Monday, 30 June 2014


William Cunningham

First week of holiday and down to some serious reading – my wife hardly believes that I find this relaxing but it is so good to have time to indulge exploring theological literature of a bygone age.  Also, the marvel of the Kindle means I can take it with me anywhere, relaxing at the caravan park, on the beach, in the bath, or sitting contentedly while my wife does some serious clothes shopping – no longer the impatient and frustrated husband but the new “Take as long as you need, dear” model husband.

I have started with some theological biography.  William Cunningham will be known to the initiated as one of the Free Church of Scotland “fathers”

To quote Theopedia:

“William Cunningham (1805-1861) was an eminent Scottish theologian in the Reformed tradition and one of the founders of the Free Church of Scotland. Cunningham is remembered primarily as a defender of Calvinism and the doctrine of the Trinity. He is one of the great resources on the history of the Reformation. Selected Titles include: Historical Theology; The Principal Doctrinal Discussions in the Christian Church Since the Apostolic Age; and The Reformers and the Theology of the Reformation.”

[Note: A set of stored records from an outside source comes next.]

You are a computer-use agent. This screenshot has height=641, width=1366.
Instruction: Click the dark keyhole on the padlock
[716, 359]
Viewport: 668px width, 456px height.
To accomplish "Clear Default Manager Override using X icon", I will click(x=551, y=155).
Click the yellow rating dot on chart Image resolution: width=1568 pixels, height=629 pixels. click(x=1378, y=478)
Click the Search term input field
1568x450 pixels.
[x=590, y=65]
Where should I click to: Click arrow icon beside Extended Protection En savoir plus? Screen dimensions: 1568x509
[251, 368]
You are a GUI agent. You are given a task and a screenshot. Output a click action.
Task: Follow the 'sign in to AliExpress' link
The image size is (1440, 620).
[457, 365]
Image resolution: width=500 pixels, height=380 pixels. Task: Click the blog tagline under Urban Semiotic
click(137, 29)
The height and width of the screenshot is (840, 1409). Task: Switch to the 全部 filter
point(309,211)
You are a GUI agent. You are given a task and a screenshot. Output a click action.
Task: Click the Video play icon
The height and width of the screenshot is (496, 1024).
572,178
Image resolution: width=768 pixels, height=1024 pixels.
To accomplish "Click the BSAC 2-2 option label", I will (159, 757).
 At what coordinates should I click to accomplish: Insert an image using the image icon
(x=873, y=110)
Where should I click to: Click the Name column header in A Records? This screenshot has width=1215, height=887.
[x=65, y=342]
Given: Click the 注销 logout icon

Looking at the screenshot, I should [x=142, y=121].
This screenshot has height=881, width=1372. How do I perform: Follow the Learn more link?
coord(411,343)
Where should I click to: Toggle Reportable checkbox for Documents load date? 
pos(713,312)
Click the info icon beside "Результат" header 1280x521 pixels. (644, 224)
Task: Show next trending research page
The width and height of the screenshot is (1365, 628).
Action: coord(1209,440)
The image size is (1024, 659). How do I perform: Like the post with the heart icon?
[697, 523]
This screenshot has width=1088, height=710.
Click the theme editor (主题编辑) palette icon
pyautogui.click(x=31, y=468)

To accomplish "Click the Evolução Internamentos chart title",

I had known Cunningham the theologian through his Historical Theology and also The Reformers and the Theology of the Reformation. Now I had the opportunity to get to know Cunningham the man, the Christian, and the pastor.

Start with the fine introduction to his sermons, written by John Bonar, (https://archive.org/details/sermonsfrom1828t00cunn ). 



We see that despite his massive learning Cunningham was a cross centred preacher whose sermons were filled with evangelistic zeal.  He preached simply, so that the ordinary hearers could benefit. 

He was an expository preacher, “Conversant with the Word as a student, and knowing the power of it himself, he resolved, at the outset of his course, to bring the mind of his people as much as possible into contact with the mind of God, by continuous exposition of the whole Bible.”

Cunningham entered his theological training as an unregenerate Moderate, who contemptuously dismissed the “ravings” of evangelicals such as Chalmers.  But God was to change him:

During his undergraduate period, influences to which he hitherto had been a stranger came to bear upon him, and, ere his literary curriculum was quite finished, Light, which no darkness can withstand, was shed into his soul, and in Christ he became a new creation. The Divine finger had touched his soul, and, after a calm, but searching inquiry into the wants he felt, as also into the way by which the Scriptures showed these wants could alone be met, he reached a wide place of freedom, by casting himself, with the meekness of a little child, on the propitiation of Jesus Christ.”

Cunningham was not only a Confessional theologian, he was a Confessional preacher:

“In the Standards of his Church he recognised the exact sense and full amount of Scripture, and by the Confession and Catechisms he persistently held, lie had studied them, and so he understood them ; he understood them, and therefore he believed them ; but believing them, in not one article did he attempt either to evacuate or evade them. With him credendada were credita ; and earnestly did he maintain, that as the Bible is the meaning of God, so the Confession is the meaning of the Bible.”

He was a practical preacher, setting forth the duties and responsibilities of Christian living based on Calvinistic doctrine:

“One great objection to the Calvinistic scheme Dr. Cunningham advocated, is, that it gives such prominence to Grace as to weaken the basis of morals and endanger the claims of holiness. But, on the other hand, his conviction was, that all authoritative motive was bound up in the Gospel, and that Grace was the surest bulwark of Law — the only fountain of Duty. He early saw that Calvinism was resented as much as dogma which demanded implicit submission, as doctrine which set forth mysterious truth ; but his watchword was, ' no dogma, no duty,' ' no doctrine, no obedience'; and he was the most practical of preachers, because of all preachers he was the most evangelical. Holding that the greatest amount of ethical power is concentrated in the truth of the Gospel, he would on no occasion deliver a practical Discourse, without exhibiting the doctrine on which it rested ; and neither did he at any time deliver a doctrinal Sermon, without pointing out how it should determine and govern practice.”